* [Document passage]:
----
Association between the use of thiazolidinediones and the risk of cancer in diabetic patients

Abstract

1005 Background: PPARγ, a member of the super family of nuclear receptors peroxisome proliferator activated receptors (PPAR) is a member of a potential tumor suppressor pathway in colon, breast, pancreas, prostate, and lung cancers. The anti diabetic agents glitazones or thiazolidinediones (TZDs) which are PPARγ ligands have antineoplastic activity in vitro but have no proven clinical benefit. The effect of TZDs on intestinal polyposis in animal models is conflicting. A retrospective study of type 2 diabetes mellitus patients was conducted to determine whether therapy with TZDs might modify the risk of colorectal, prostate and lung cancer. Methods: The data on 127,658 male patients with diabetes mellitus treated at ten veterans affairs (VA) hospitals between 1997 and 2002 was obtained from VISN-16 database. The incidence of colorectal, lung and prostate cancers during this period was determined by using ICD-9 codes. The pharmacy data regarding the use of TZDs, insulin and other treatments, as well as dietary history was also obtained from VISN-16 database. Multi-variate logistic regression was used to assess the association between the use of TZD and the risk of colorectal, lung and prostate cancers. Results: 31509 (25%) patients were treated with TZDs. 16953(13.2%) had colorectal, prostate or lung cancer. Diabetics on TZDs were at 15% reduced risk of lung cancer and 8% increased risk of prostate cancer after adjusting for age, race, diet, insulin use and body mass index compared to those who did not use TZDs. Conclusion: TZDs appear to reduce the risk of lung cancer and appears to increase the risk of prostate cancer in our cohort of male type 2 diabetes patients. The primary limitation of our findings is the lack of smoking data. The differential effect of TZDs on different cancers needs to be further evaluated. No significant financial relationships to disclose.
----
* [Provided material]:
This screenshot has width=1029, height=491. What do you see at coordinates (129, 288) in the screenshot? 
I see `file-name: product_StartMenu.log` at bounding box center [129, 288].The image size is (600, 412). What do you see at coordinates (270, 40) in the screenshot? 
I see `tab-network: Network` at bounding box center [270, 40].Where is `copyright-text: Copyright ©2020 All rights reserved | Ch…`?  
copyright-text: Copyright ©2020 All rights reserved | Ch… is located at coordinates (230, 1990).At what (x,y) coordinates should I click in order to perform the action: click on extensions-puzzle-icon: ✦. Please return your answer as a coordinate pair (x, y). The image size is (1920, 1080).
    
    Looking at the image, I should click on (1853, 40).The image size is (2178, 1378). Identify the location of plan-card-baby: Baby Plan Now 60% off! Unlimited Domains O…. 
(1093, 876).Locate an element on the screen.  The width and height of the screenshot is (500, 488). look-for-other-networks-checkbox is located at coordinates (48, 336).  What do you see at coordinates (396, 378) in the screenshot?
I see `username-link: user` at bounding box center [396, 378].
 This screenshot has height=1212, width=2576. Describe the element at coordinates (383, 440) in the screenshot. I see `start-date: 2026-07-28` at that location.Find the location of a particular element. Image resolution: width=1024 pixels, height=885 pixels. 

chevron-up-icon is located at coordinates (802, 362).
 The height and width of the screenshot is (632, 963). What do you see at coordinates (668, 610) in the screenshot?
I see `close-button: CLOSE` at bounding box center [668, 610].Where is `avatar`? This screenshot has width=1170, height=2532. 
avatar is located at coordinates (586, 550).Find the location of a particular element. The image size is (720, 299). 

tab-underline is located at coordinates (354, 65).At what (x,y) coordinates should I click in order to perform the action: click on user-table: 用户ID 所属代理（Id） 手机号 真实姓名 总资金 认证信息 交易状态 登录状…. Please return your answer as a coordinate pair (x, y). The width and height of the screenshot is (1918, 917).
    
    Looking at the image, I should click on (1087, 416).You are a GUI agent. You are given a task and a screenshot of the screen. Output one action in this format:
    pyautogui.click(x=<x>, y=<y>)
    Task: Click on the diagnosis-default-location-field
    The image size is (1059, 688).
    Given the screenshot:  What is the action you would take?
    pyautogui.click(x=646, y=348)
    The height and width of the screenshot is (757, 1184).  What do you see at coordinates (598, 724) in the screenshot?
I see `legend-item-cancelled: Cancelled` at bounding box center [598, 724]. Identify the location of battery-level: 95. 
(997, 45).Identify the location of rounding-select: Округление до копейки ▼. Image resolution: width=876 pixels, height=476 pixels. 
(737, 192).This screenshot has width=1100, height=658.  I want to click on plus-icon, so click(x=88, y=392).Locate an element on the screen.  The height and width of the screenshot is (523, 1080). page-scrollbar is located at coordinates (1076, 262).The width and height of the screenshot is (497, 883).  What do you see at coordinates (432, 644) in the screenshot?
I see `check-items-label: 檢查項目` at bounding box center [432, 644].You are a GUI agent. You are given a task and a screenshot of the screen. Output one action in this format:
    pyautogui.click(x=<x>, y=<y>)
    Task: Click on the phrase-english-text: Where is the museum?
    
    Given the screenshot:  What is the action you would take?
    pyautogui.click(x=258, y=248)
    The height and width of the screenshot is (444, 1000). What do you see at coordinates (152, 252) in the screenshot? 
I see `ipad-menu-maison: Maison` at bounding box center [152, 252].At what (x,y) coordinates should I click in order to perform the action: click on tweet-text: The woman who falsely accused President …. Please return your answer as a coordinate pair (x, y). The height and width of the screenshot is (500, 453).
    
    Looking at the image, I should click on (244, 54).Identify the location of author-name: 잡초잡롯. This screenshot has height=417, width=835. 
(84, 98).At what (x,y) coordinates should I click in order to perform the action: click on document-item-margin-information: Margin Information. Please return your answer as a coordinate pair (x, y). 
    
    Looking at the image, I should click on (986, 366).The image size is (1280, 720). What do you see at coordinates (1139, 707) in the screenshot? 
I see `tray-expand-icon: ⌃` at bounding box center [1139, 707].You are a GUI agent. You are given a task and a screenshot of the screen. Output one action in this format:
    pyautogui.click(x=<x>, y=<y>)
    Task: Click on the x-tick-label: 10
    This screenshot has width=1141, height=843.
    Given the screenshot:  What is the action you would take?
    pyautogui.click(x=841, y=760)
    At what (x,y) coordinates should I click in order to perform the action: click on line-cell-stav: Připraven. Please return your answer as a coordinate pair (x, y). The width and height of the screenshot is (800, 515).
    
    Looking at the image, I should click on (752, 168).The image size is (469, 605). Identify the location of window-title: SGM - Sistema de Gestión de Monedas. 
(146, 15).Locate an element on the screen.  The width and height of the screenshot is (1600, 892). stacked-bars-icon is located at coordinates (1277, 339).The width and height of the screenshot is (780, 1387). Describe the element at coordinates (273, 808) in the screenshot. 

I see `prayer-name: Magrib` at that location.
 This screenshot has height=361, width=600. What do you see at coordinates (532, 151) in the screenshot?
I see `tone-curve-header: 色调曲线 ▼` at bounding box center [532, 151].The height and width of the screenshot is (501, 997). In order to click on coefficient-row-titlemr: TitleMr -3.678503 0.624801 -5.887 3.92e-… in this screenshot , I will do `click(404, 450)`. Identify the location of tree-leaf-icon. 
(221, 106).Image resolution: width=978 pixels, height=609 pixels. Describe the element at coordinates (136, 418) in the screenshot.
----
* [What the task requires]: Copy out the full abstract on thiazolidinediones and cancer risk, word for word. The material comes from a different source than the abstract on thiazolidinediones and cancer risk.

* [Written answer]:
Association between the use of thiazolidinediones and the risk of cancer in diabetic patients

Abstract

1005 Background: PPARγ, a member of the super family of nuclear receptors peroxisome proliferator activated receptors (PPAR) is a member of a potential tumor suppressor pathway in colon, breast, pancreas, prostate, and lung cancers. The anti diabetic agents glitazones or thiazolidinediones (TZDs) which are PPARγ ligands have antineoplastic activity in vitro but have no proven clinical benefit. The effect of TZDs on intestinal polyposis in animal models is conflicting. A retrospective study of type 2 diabetes mellitus patients was conducted to determine whether therapy with TZDs might modify the risk of colorectal, prostate and lung cancer. Methods: The data on 127,658 male patients with diabetes mellitus treated at ten veterans affairs (VA) hospitals between 1997 and 2002 was obtained from VISN-16 database. The incidence of colorectal, lung and prostate cancers during this period was determined by using ICD-9 codes. The pharmacy data regarding the use of TZDs, insulin and other treatments, as well as dietary history was also obtained from VISN-16 database. Multi-variate logistic regression was used to assess the association between the use of TZD and the risk of colorectal, lung and prostate cancers. Results: 31509 (25%) patients were treated with TZDs. 16953(13.2%) had colorectal, prostate or lung cancer. Diabetics on TZDs were at 15% reduced risk of lung cancer and 8% increased risk of prostate cancer after adjusting for age, race, diet, insulin use and body mass index compared to those who did not use TZDs. Conclusion: TZDs appear to reduce the risk of lung cancer and appears to increase the risk of prostate cancer in our cohort of male type 2 diabetes patients. The primary limitation of our findings is the lack of smoking data. The differential effect of TZDs on different cancers needs to be further evaluated. No significant financial relationships to disclose.